La course aux marchés crée de fortes tensions au sein des entreprises sous-traitantes, entre bagarre pour la santé et bagarre pour l’emploi. Pourquoi refuser de travailler à deux, plutôt qu’à trois, puisque le concurrent le fait ? Pourquoi prendre le risque de déplaire au donneur d’ordre en rapportant des situations dangereuses en CHSCT ? « Ils font des pseudo promotions, offrent des primes sélectives pour s’assurer que l’on soit les uns contre les autres, dénonce un électricien. Si quelqu’un dit du mal de la boîte, il peut être dénoncé. C’est dur. » « Il y a une perte de liens entre les travailleurs, déplore Philippe Billard, délégué syndical CGT chez Endel. On essaie reconstruire le collectif pas le biais des syndicats, mais dans les petites entreprises, il n’y a pas toujours de représentant. Et puis ils ne sont pas forcément en contact avec les salariés de la maison mère. De toute façon, si une boîte les ennuie trop, ils ne renouvellent pas son contrat, et voilà. C’est ça aussi la sous-traitance. Faire taire les salariés. »

« Pour ceux qu’il l’ouvrent trop, ils ont un autre outil redoutable : le grand déplacement, inclus dans notre contrat, révèle Fabrice, un tuyauteur. Ils te disent simplement, sans s’énerver : lundi, tu pars à Marseille. » « Il faut souffrir en silence, reprend Jean. On nous demande d’être performants et de faire attention sans jamais nous promettre aucune augmentation ; ni nous verser les primes annuelles auxquelles ont droit les salariés "fixes". Nous n’avons aucune reconnaissance. Où est la sécurité dans ces conditions ? » « Le maintien des collectifs de travail, qui partagent des règles de sécurité communes et la connaissance du travail réel, c’est ce qu’il y a de plus sûr pour prévenir les accidents, ajoute Philippe Billard. Malheureusement, on fait tout le contraire, avec de la sous-traitance en cascade. C’est pourquoi on ne cesse de répéter qu’un accident comme celui d’AZF est toujours possible. »

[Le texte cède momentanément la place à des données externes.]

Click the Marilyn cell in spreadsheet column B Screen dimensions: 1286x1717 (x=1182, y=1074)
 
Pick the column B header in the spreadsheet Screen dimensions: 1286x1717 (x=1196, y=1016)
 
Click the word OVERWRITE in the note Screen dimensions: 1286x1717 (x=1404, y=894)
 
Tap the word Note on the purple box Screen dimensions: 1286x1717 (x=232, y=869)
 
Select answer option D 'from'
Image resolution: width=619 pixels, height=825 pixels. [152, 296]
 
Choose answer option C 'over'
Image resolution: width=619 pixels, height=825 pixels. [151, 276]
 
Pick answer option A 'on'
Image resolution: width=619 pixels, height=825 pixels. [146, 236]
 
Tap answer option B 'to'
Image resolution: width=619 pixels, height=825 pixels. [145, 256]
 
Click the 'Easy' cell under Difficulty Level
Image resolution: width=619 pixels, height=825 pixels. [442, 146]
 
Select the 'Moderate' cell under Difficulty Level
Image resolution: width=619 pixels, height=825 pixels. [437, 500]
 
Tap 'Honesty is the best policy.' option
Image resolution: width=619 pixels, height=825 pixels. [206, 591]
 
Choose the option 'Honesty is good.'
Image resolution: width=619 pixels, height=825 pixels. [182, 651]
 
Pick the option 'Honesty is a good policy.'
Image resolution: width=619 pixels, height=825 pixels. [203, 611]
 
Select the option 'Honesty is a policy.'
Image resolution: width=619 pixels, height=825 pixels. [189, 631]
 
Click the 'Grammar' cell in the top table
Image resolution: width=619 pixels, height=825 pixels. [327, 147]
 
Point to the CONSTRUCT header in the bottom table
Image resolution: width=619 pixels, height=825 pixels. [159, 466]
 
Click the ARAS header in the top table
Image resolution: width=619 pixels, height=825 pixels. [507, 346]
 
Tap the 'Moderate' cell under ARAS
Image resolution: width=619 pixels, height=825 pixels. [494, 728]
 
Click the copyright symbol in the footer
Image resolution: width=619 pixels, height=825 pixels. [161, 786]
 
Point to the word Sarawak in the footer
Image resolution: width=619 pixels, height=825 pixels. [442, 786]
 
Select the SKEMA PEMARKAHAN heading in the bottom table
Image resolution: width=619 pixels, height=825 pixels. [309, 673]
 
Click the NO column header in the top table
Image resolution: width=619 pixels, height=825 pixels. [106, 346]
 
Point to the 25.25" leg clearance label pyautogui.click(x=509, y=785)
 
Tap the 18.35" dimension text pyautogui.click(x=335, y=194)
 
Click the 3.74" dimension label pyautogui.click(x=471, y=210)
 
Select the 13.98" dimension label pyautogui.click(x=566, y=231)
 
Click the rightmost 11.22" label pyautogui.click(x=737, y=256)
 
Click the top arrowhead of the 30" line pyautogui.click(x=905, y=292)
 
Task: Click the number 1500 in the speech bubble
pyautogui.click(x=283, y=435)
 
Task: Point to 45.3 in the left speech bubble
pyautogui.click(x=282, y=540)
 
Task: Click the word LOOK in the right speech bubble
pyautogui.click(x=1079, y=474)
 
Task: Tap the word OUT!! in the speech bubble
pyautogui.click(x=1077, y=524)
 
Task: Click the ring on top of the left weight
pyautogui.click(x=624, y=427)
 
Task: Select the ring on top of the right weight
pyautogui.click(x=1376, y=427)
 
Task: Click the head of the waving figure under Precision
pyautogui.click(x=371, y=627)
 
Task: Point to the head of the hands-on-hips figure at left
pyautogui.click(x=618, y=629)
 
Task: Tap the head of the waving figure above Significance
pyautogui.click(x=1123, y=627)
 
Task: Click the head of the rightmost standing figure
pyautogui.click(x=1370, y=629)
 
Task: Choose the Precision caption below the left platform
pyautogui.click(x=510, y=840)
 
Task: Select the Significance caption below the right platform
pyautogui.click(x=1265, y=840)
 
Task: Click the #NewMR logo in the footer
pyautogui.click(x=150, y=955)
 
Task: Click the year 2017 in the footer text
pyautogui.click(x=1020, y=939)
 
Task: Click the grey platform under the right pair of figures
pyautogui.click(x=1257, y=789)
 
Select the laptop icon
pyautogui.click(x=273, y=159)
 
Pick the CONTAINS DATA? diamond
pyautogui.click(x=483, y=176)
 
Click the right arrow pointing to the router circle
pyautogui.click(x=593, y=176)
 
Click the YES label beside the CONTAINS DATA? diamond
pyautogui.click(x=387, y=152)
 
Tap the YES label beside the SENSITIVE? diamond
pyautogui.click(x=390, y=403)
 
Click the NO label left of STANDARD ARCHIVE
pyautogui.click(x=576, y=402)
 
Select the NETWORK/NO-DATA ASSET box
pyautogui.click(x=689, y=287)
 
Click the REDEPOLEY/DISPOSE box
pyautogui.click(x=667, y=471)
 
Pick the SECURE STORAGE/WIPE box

Avec la prochaine loi travail que prépare le gouvernement Macron, une ordonnance prévoit de supprimer les CHSCT, de les fondre dans une instance unique de représentation du personnel, voire de restreindre le droit d’alerte des salariés confrontés à un danger grave. Cela n’améliorera pas le quotidien des salariés sous tension et exposés à des risques travaillant sur des sites dangereux. « L’existence d’une instance dédiée à la sécurité et à la santé au travail est primordiale pour forcer les employeurs à ce saisir de ces thématiques », réagit l’Union générale des ingénieurs, cadres et techniciens (UGICT) de la CGT. Elle dénonce « la remise en cause du rôle du CHSCT, qui, aujourd’hui, a une personnalité juridique qui lui permet d’aller en justice, de faire des enquêtes ou diligenter des expertises ». Un outil crucial pour les salariés et... éviter un accident industriel majeur.

Nolwenn Weiler

Photo : CC Volkmar Becher

Notes

[1Une directive européenne tire son nom de la petite ville italiennne de Seveso, où a eu lieu une catastrophe industrielle en 1976 : un nuage contenant de la dioxine s’était échappé d’un réacteur de l’usine chimique Icmesa, appartenant à la société suisse Givaudan (groupe Hoggmann-Laroche). Des dizaines d’hectares avaient été contaminés. Les sites Seveso doivent se doter de plans de prévention des risques (fuite, incendie, explosion...). Il y en a 1200 en France. Pour plus de détails, voir ici.

[2Le styren sert aux résines de bateaux, le butadiène aux pneus, le propylène au plastique.